La nonna lo giurava e lo sacramentava: la prima cosa che di me aveva visto era stato un piede sghembo e tumefatto che veniva fuori dalla vagina di mia madre. Un increscioso ricordo, a ben vedere, ma, da piccola, al mio compleanno, la nonna si prendeva quello stesso piede e me lo baciava mentre raccontava.
“È così che sei sbucata alla luce, prima con i piedi e dopo con la testa. Eri viola, strapazzata e con gli occhi neri e spalancati come quelli di una trota. Ma eri bella e grossa, e come lo guardavi al dottore, come a uno a cui si deve la pellaccia, tanto che lui stesso ti prese e disse: “Mi hai fatto penare, ma porterai fortuna a me e alla tua famiglia…”.
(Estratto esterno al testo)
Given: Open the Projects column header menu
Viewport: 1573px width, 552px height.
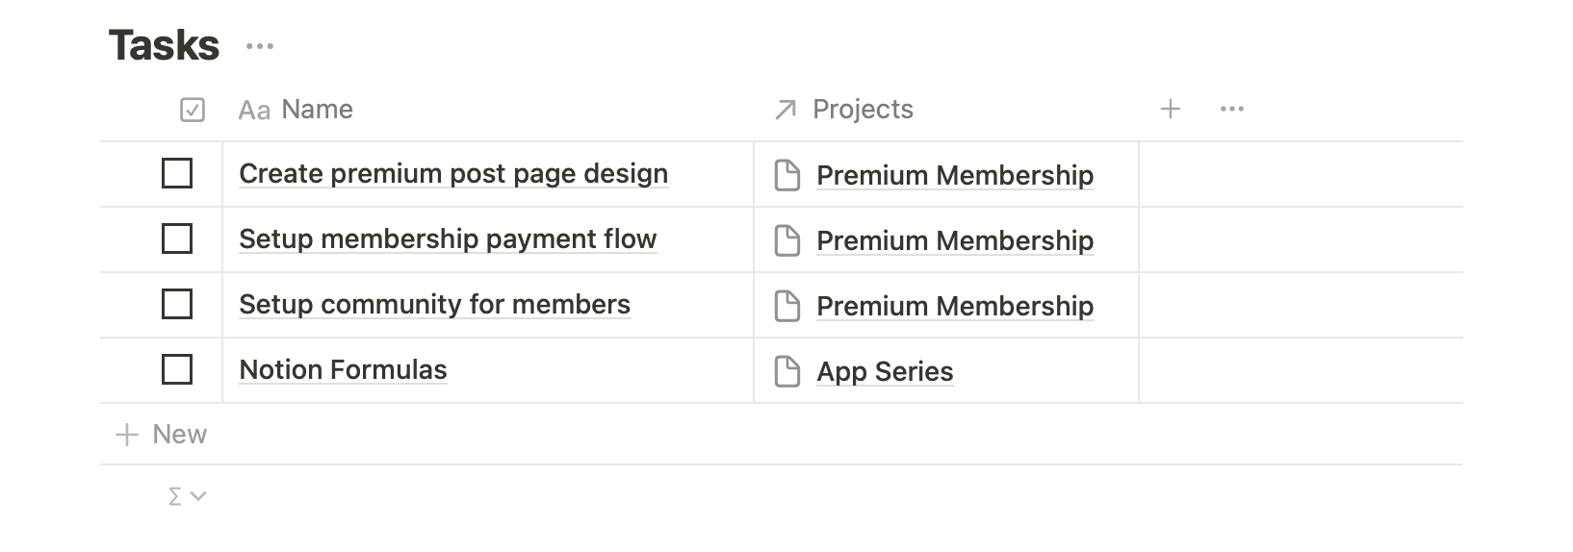Looking at the screenshot, I should pyautogui.click(x=863, y=110).
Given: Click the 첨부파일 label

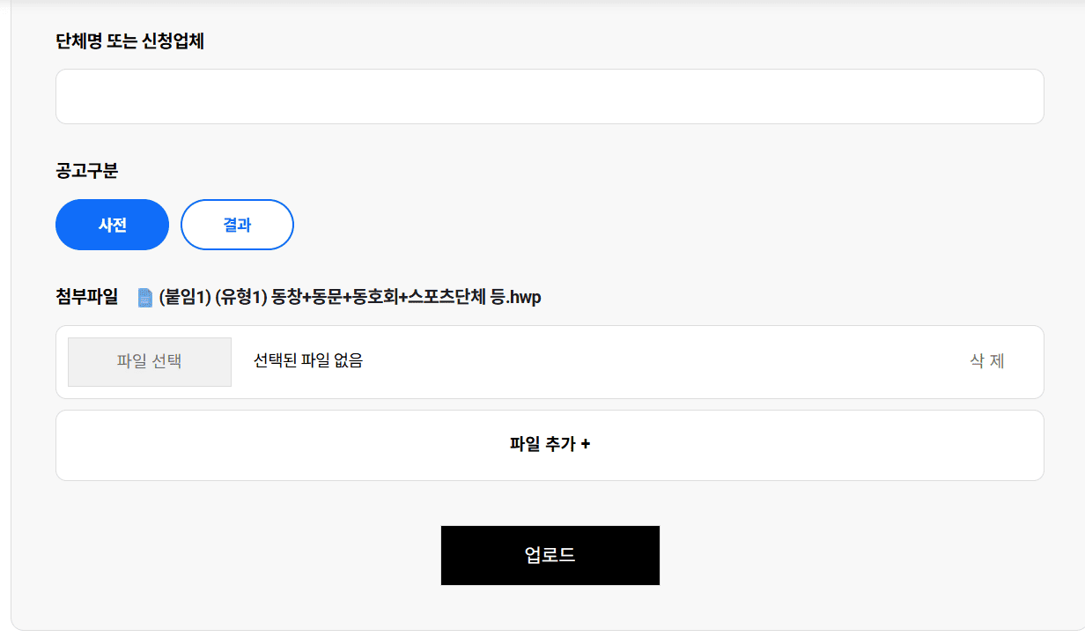Looking at the screenshot, I should 86,297.
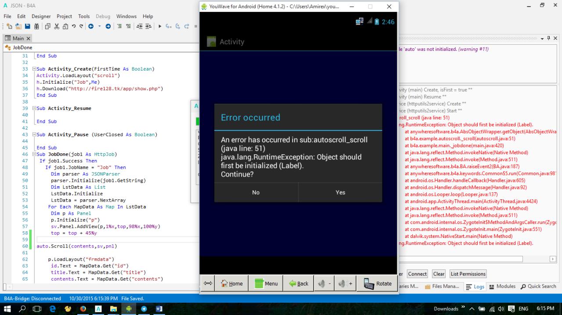Toggle auto-hide pin on Logs panel

548,39
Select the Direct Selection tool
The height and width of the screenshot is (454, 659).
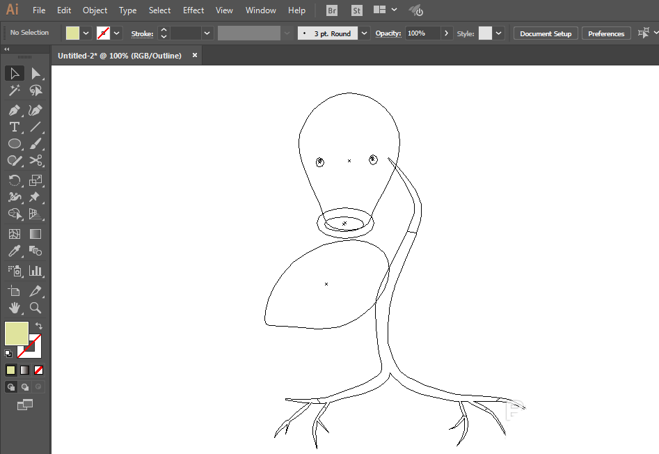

Quello stesso dottore l’ho rivisto anni dopo, da adulta, in un ospedale a Messina. Ero alla mia prima gravidanza e avevo trangugiato un chilo di focaccia messinese con tanta scarola e una dose doppia di pepe nero. Ero finita al pronto soccorso di ginecologia a causa delle fitte insopportabili alla pancia. A nulla erano valsi i tentativi di spiegare che fosse più un’indigestione che una minaccia d’aborto: mi avevano ricoverato per qualche giorno e, in quel frangente, avevo letto il nome sul cartellino del primario ed ero trasalita.
Era lui lo stesso dottor C.F. che alla fine degli anni ’70 si stava specializzando in un piccolo paese della profonda Calabria e il cui nome era risuonato di bocca in bocca ai miei parenti oramai decimati?
Era lui.
Niente di meno rammentava, come in un sogno. Perché quella in cui io ero nata era stata la prima settimana della sua carriera e l’inizio non era sembrato dei migliori.
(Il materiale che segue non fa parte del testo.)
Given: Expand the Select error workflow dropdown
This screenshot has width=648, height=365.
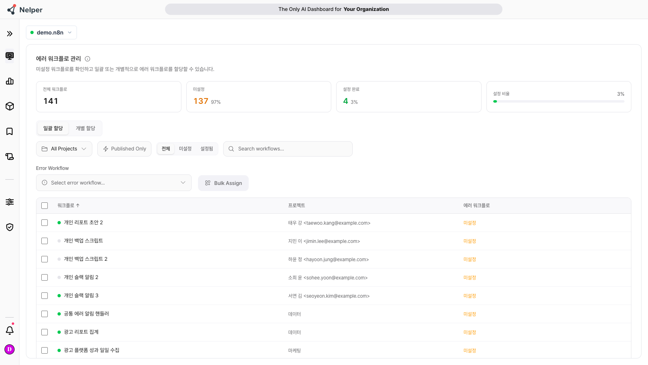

A pensarci adesso, mi sento una miracolata. Per quell’incontro fortuito che ha chiuso il cerchio di una leggenda oramai consolidata.
A pensarci adesso, mi sento fortunata. Per quel coro di voci miste che mi sussurra all'orecchio dell’anima: Te la ricordi quella giornata? Ah, quante volte te l’abbiamo raccontata.